Bring Your Whole Self to the Experience
Watching the moon
at dawn,
solitary, mid-sky,
I knew myself completely:
no part left out.
—IZUMI SHIKIBU
Imagine you had a photo of yourself printed on thick, stiff cardboard. Now imagine that the photo was not just of your face or even the length of your body, but somehow represented a multi-dimensional image of your whole being, including all the parts of your personality. Suppose you fed that board through a laser-cutting die to make it into a jigsaw puzzle. Visualize spreading all one thousand interlocking pieces out on a table and starting to assemble the puzzle.
You might begin with the corners, or an easily recognizable part like your hand or ear, or perhaps your eyes since they are said to be the windows to the soul. But as you progressed, you might come upon a puzzle piece you didn’t like—for example, your fear. You might muse, “I think I will leave this piece out.” Or you might come upon your lust and say, “No, my spiritual teacher told me that lust is no good. I can’t include this piece.”
And so it would continue, with you deeming certain aspects of yourself acceptable and other parts totally unacceptable. After a while, you wouldn’t be able to recognize yourself in the puzzle because you would be looking at such a fragmented image. You wouldn’t be able to see the full picture.
We all like to look good. We long to be seen as capable, strong, intelligent, sensitive, spiritual, or at least well adjusted. We project a positive self-image. Few of us want to be known for our helplessness, fear, anger, or ignorance, or want others to know that sometimes we are more of a mess than we’d like to admit.
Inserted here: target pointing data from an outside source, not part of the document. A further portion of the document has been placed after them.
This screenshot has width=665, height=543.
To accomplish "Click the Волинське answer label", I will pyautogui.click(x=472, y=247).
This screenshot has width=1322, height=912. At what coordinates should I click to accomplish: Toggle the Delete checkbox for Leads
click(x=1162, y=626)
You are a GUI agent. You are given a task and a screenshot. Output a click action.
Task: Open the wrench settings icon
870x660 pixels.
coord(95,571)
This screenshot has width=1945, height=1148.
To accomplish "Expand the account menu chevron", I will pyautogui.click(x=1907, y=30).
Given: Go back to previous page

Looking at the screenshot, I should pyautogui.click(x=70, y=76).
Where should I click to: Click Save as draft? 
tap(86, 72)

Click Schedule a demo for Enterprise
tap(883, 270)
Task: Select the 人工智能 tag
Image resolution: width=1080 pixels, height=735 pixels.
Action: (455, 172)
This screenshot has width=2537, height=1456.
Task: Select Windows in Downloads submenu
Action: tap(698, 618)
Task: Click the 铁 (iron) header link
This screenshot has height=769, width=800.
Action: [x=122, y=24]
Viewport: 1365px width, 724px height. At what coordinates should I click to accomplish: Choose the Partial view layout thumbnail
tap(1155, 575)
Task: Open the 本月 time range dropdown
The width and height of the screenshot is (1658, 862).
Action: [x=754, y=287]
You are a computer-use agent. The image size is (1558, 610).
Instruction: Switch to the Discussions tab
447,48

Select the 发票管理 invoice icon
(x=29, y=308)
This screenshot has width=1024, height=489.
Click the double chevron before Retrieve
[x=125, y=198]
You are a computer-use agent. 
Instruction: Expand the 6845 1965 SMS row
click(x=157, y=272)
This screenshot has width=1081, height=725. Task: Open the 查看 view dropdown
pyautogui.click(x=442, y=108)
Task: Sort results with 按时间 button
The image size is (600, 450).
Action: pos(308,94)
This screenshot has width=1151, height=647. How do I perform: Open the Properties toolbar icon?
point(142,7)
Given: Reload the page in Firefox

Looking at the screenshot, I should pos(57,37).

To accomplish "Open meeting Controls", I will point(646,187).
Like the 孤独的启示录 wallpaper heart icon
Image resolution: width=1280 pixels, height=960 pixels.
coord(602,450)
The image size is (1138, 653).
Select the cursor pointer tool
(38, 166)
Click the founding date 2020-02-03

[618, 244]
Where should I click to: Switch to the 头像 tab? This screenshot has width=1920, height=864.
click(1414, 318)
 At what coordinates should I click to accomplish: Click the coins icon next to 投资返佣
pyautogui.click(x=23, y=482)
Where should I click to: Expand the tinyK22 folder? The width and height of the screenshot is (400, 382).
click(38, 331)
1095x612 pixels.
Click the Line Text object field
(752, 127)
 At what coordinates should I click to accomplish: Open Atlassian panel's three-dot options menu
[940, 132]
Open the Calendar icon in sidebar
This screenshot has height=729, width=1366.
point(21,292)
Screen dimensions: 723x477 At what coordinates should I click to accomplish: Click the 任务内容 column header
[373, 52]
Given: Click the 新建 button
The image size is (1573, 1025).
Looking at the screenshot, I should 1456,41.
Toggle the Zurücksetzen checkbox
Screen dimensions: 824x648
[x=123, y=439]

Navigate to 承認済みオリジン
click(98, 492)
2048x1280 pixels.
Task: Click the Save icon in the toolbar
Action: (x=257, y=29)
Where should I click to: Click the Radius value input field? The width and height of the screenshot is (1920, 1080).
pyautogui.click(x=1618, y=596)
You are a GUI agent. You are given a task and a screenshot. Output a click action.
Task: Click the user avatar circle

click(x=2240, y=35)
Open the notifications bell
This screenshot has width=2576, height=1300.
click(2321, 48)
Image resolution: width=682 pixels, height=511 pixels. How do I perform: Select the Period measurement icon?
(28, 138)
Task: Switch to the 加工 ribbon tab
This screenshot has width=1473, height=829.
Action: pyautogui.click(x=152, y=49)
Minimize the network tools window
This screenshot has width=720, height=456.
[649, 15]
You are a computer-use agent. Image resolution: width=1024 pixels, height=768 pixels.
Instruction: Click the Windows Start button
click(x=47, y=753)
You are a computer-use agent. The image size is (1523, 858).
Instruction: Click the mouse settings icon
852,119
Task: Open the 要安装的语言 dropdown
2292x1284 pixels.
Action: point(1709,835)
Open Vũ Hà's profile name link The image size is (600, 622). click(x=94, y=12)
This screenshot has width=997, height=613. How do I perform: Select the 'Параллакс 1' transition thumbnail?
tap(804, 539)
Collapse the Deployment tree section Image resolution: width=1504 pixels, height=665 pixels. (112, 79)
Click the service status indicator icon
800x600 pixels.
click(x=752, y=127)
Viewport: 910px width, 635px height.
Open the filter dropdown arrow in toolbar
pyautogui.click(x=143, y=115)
Yet more than once I have found an “undesirable” aspect of myself, one about which I previously had felt ashamed and kept tucked away, to be the very quality that allowed me to meet another person’s suffering with compassion instead of fear or pity. My own experience of abuse allowed me to empathize with both the abused and the abuser, to help each find forgiveness for their anger and open toward their fear. It is not our expertise, but rather the wisdom gained from our own suffering, vulnerability, and healing that enables us to be of real assistance to others. It is the exploration of our inner lives that facilitates us in forming an empathetic bridge from our experience to theirs.
To be whole, we need to include, accept, and connect all parts of ourselves. We need acceptance of our conflicting qualities and the seeming incongruity of our inner and outer worlds.
Wholeness does not mean perfection. It means no part left out.